I sat back on the small velvet sofa, feeling mildly dazed. Somehow I hadn’t realized that quite so much went on in brothels in the daytime.
There was a sudden loud hammering at the door. It didn’t sound like knocking, but as though someone really were using a metal-headed hammer to demand admittance. I got to my feet to answer the summons, but without further warning, the door burst open, and a slender imperious figure strode into the room, speaking French in an accent so pronounced and an attitude so furious that I could not follow it all.
“Are you looking for Madame Jeanne?” I managed to put in, seizing a small pause when he stopped to draw breath for more invective. The visitor was a young man of about thirty, slightly built and strikingly handsome, with thick black hair and brows. He glared at me under these, and as he got a good look at me, an extraordinary change went across his face. The brows rose, his black eyes grew huge, and his face went white.

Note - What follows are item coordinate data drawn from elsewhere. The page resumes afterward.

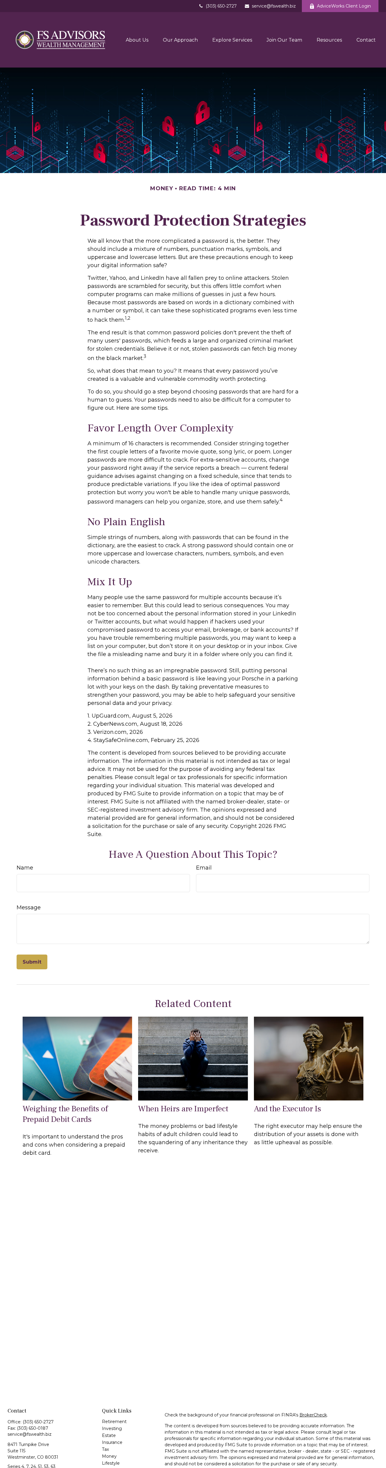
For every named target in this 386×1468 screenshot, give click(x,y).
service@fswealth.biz (274, 6)
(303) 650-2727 (221, 6)
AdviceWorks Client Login (344, 6)
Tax (105, 1449)
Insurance (112, 1442)
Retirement (114, 1421)
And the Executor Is (287, 1108)
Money (109, 1456)
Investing (112, 1428)
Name (25, 867)
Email (204, 867)
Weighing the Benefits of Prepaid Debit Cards (65, 1114)
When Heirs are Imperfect (183, 1108)
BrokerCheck (313, 1415)
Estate (109, 1435)
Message (29, 907)
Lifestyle (111, 1463)
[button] (137, 40)
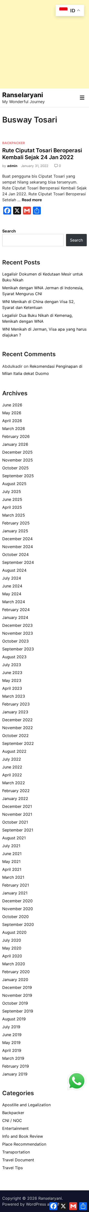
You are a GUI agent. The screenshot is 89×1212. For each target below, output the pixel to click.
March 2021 (13, 877)
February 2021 (15, 885)
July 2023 (11, 664)
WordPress (36, 1204)
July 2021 (11, 845)
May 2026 (11, 412)
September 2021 (17, 830)
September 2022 (18, 743)
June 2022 (12, 767)
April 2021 (11, 869)
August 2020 (14, 932)
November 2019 (17, 995)
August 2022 (14, 751)
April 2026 (12, 420)
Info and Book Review (22, 1136)
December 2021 (17, 806)
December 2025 (17, 452)
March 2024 (13, 601)
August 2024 (14, 570)
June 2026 (12, 404)
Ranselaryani (22, 95)
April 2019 (11, 1050)
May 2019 (11, 1042)
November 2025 (17, 460)
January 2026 (15, 444)
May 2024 (11, 593)
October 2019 (15, 1003)
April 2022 (12, 774)
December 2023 (17, 625)
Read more (32, 199)
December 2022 (17, 719)
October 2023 (15, 641)
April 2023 (12, 688)
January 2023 (15, 711)
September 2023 (18, 648)
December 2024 (17, 538)
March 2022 (13, 782)
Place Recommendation (24, 1144)
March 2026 (13, 428)
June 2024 (12, 585)
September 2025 (18, 475)
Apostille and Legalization (26, 1104)
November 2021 (17, 814)
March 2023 (13, 696)
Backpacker (13, 143)
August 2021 (14, 837)
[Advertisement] (44, 44)
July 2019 (11, 1026)
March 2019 (13, 1058)
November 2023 (17, 633)
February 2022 (16, 790)
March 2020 (13, 963)
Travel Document (18, 1159)
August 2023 (14, 656)
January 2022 (15, 798)
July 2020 (11, 940)
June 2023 (12, 672)
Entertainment (15, 1128)
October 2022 (15, 735)
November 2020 (17, 908)
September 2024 (18, 562)
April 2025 (12, 507)
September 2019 (17, 1011)
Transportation (16, 1152)
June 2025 (12, 499)
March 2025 (13, 515)
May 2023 (11, 680)
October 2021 (15, 822)
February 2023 (16, 704)
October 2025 (15, 467)
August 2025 (14, 483)
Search (9, 231)
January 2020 (15, 979)
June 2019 (12, 1034)
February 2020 (16, 971)
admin (12, 166)
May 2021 (11, 861)
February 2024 (16, 609)
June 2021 (12, 853)
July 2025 (11, 491)
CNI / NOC (12, 1120)
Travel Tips (12, 1167)
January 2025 (15, 530)
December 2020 (17, 900)
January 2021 (14, 892)
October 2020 (15, 916)
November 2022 (17, 727)
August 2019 (14, 1018)
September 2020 (18, 924)
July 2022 (11, 759)
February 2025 (16, 523)
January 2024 (15, 617)
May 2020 (11, 948)
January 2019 (14, 1074)
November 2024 (17, 546)
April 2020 (12, 955)
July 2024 (11, 578)
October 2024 (15, 554)
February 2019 (15, 1066)
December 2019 (17, 987)
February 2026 (16, 436)
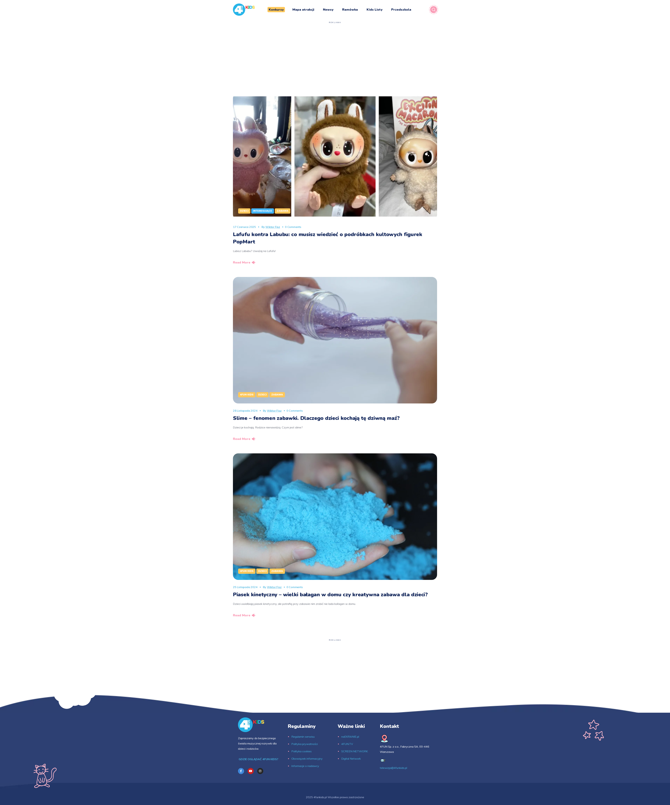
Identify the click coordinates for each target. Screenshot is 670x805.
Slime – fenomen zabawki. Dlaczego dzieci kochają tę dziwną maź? (316, 418)
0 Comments (293, 227)
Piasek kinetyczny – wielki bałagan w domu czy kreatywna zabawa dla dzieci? (330, 594)
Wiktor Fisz (272, 227)
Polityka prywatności (304, 744)
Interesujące (262, 211)
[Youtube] (251, 771)
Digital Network (351, 758)
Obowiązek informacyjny (307, 758)
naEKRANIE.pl (350, 736)
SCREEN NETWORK (354, 751)
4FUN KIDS (247, 394)
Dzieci (244, 211)
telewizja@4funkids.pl (393, 768)
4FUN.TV (347, 744)
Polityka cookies (301, 751)
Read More (241, 262)
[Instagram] (260, 771)
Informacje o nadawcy (305, 766)
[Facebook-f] (241, 771)
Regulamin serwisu (303, 736)
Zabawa (282, 211)
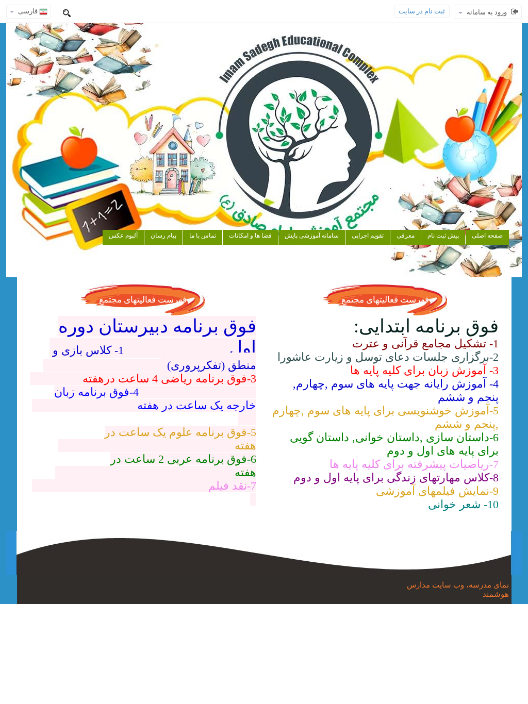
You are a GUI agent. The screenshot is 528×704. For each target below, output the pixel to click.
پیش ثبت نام (443, 235)
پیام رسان (163, 235)
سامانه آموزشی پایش (312, 235)
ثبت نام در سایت (422, 11)
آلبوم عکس (123, 235)
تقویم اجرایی (368, 235)
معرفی (406, 235)
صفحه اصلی (487, 235)
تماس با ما (202, 235)
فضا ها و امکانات (250, 235)
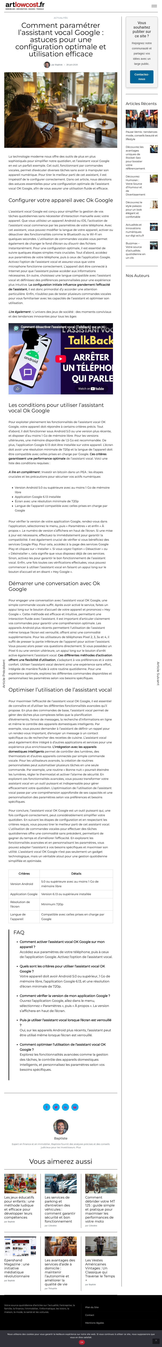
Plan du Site (92, 1307)
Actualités (60, 18)
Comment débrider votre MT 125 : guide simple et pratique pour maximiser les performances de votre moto (100, 1209)
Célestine (52, 1226)
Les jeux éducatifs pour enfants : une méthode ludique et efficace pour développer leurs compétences (19, 1207)
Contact (89, 1315)
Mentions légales (94, 1322)
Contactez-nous (141, 77)
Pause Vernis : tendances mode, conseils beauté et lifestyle (142, 135)
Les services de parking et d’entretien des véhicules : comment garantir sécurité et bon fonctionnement (60, 1209)
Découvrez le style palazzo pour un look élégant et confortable (134, 209)
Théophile (52, 1288)
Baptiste (58, 65)
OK (81, 1342)
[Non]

“Milady!” he exclaimed, and flung himself on his knees, embracing me about the thighs as he pressed his face into the cotton shift at crotch level.
“Let go!” I exclaimed, shoving at his shoulders to detach him. “I don’t work here. Let go, I say!”
“Milady!” he was repeating in tones of rapture. “Milady! You have come back! A miracle! God has restored you!”
He looked up at me, smiling as tears streamed down his face. He had large white perfect teeth. Suddenly memory stirred and shifted, showing me the outlines of an urchin’s face beneath the man’s bold visage.
“Fergus!” I said. “Fergus, is that really you? Get up, for God’s sake—let me see you!”
He rose to his feet, but didn’t pause to let me inspect him. He gathered me into a rib-cracking hug, and I clutched him in return, pounding his back in the excitement of seeing him again. He had been ten or so when I last saw him, just before Culloden. Now he was a man, and the stubble of his beard rasped against my cheek.
“I thought I was seeing a ghost!” he exclaimed. “It is really you, then?”
“Yes, it’s me,” I assured him.
“You have seen milord?” he asked excitedly. “He knows you are here?”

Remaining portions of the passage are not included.